Over the last year, I have been following the rapidly growing and astoundingly optimistic transhumanist movement. I’ve been reading Grossman, Kurzweil, de Grey. It’s a broad ideology, and its principles are what I believe attracted me to become a biology student. It pivots on the idea that science and technology can be applied to radically enhance the longevity and quality of human life, such as to the point of reversing the aging process and extending the boundaries of human performance with genetic and nanotech augmentation.

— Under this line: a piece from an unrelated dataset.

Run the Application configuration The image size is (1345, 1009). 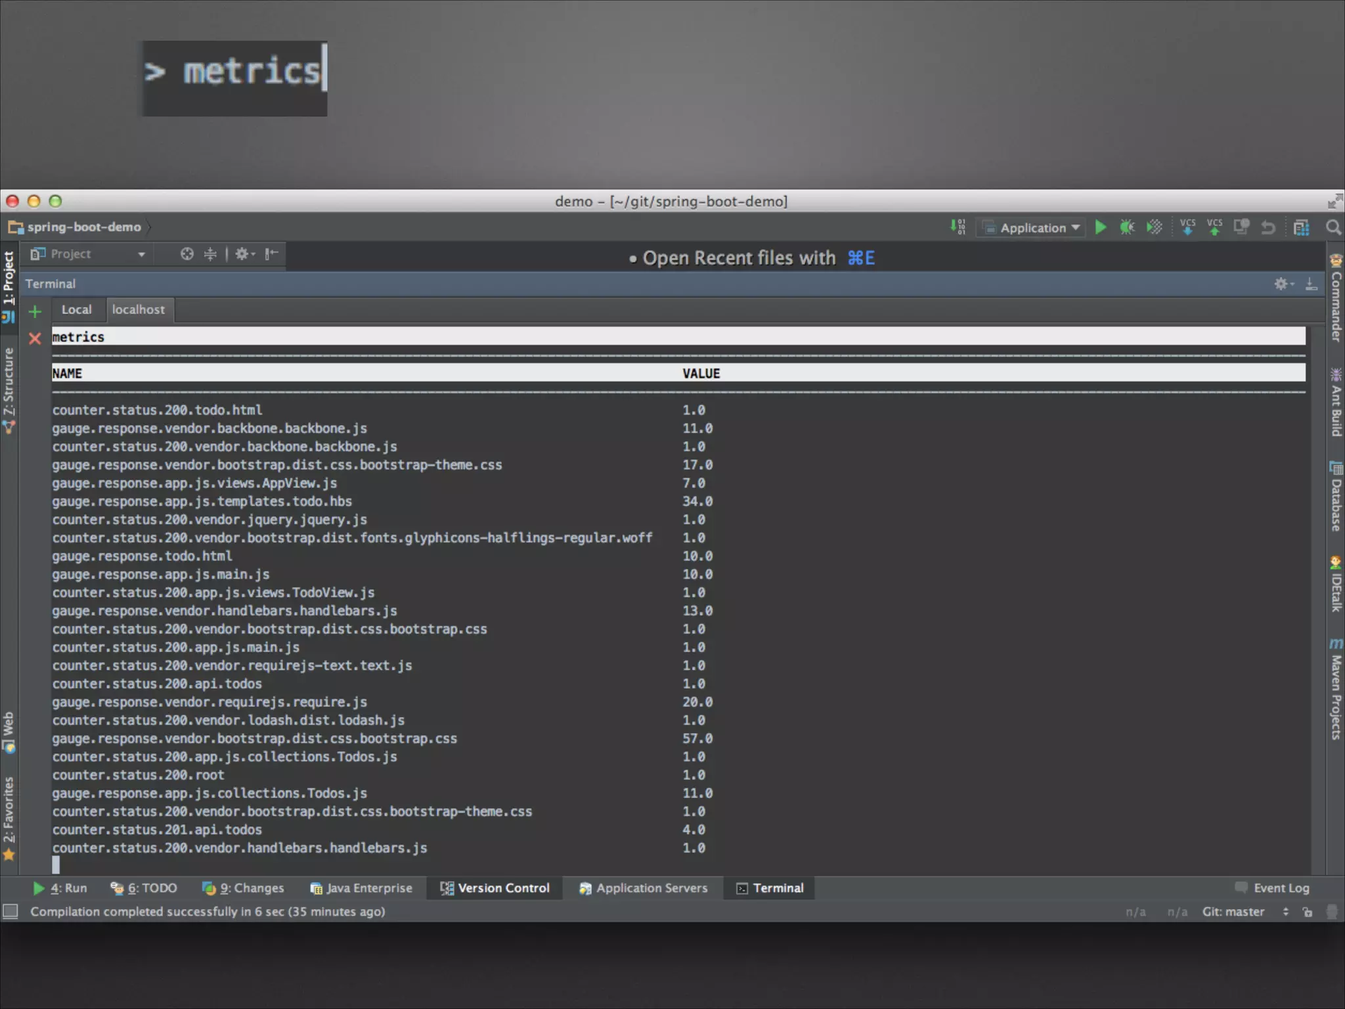coord(1101,227)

Progress relevant to these goals accelerates at a rate that I don’t think a layman can appreciate. The quantifiable efficiency of genetic decoding has increased exponentially since 1990, and is now doing so at a yearly rate. New models and applications for nanites are in the process of development . Critical knowledge regarding the aspects of cancer, aging, gene therapy, nutrition and various diseases are becoming understood at a level never imagined. Rapamycin was unveiled six months ago as the first drug to significantly increase the lifespan of mice, and it’s already approved by the FDA for suppressing the rejection of transplanted organs. “If” is not a relevant question regarding the coming revolutions in genetics, biotechnology and medicine; the only questions left are “how” and “when.”

There will be designer genetics. There will be profiling for diseases at birth. There will be cures for all of them. There will be a merging of nanotechnology with biology, augmentation to memory and cognition, enhancements to bodily functions. An end to viral infections will happen. The fundamental cause of all cancers will be cured.

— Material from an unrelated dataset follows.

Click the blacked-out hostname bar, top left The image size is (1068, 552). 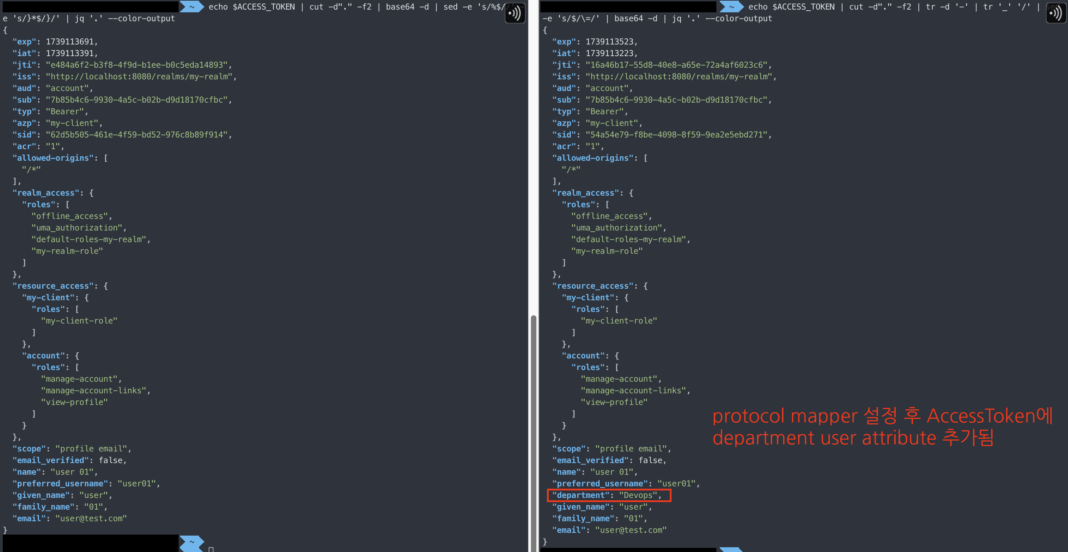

Many of our boundaries will be erased, and in my pursuit of biological sciences, I aim to be a part of that. It must have been Nietzsche who put that fire in me. His reoccurring theme of self-creation has impassioned me, and set me on a quest to recreate myself in my own image, to become what I will myself to become. It is why I am so mindful of my diet, of every acid or sugar that I ingest. It is why I exercise daily. It is why I take a handful of supplements and vitamins daily. It’s all so that I may bring my body into alignment with what I want it to be.

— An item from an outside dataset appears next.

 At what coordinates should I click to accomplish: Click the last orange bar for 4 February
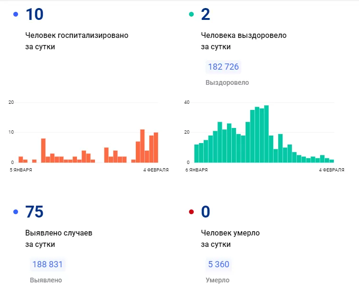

The most beautiful notion is that we needn’t be confined behind the bars of circumstance, that we may shrug off millions of years of the past, be unphased by the eons, break the shackles of our biology, and become reflections of our own will, as are omnipotent gods. The notions soothe the fear of existential loneliness, of biological weakness, of mortality, replaces them with vigor, as a crisp air in the lungs. My attraction to transhumanism and the life sciences is a manifestation of my own “will to power,” and I am entranced by the coming of a time when the line between what we are and what we want to become is blurred to the point of transparency, where our biology is no longer dictated by countless generations and an obedience to them, but by conscious decisions. I want very much to live the art of self-creation, even if in a pathetically small way. I am humbled by it, desperate for it, as a mortal groveling before the cosmos, begging for his own godhood. Maybe Mephistopheles will pay me a visit.

Given time, nature always caters to the will of man, for we know her secrets, and they are our currency.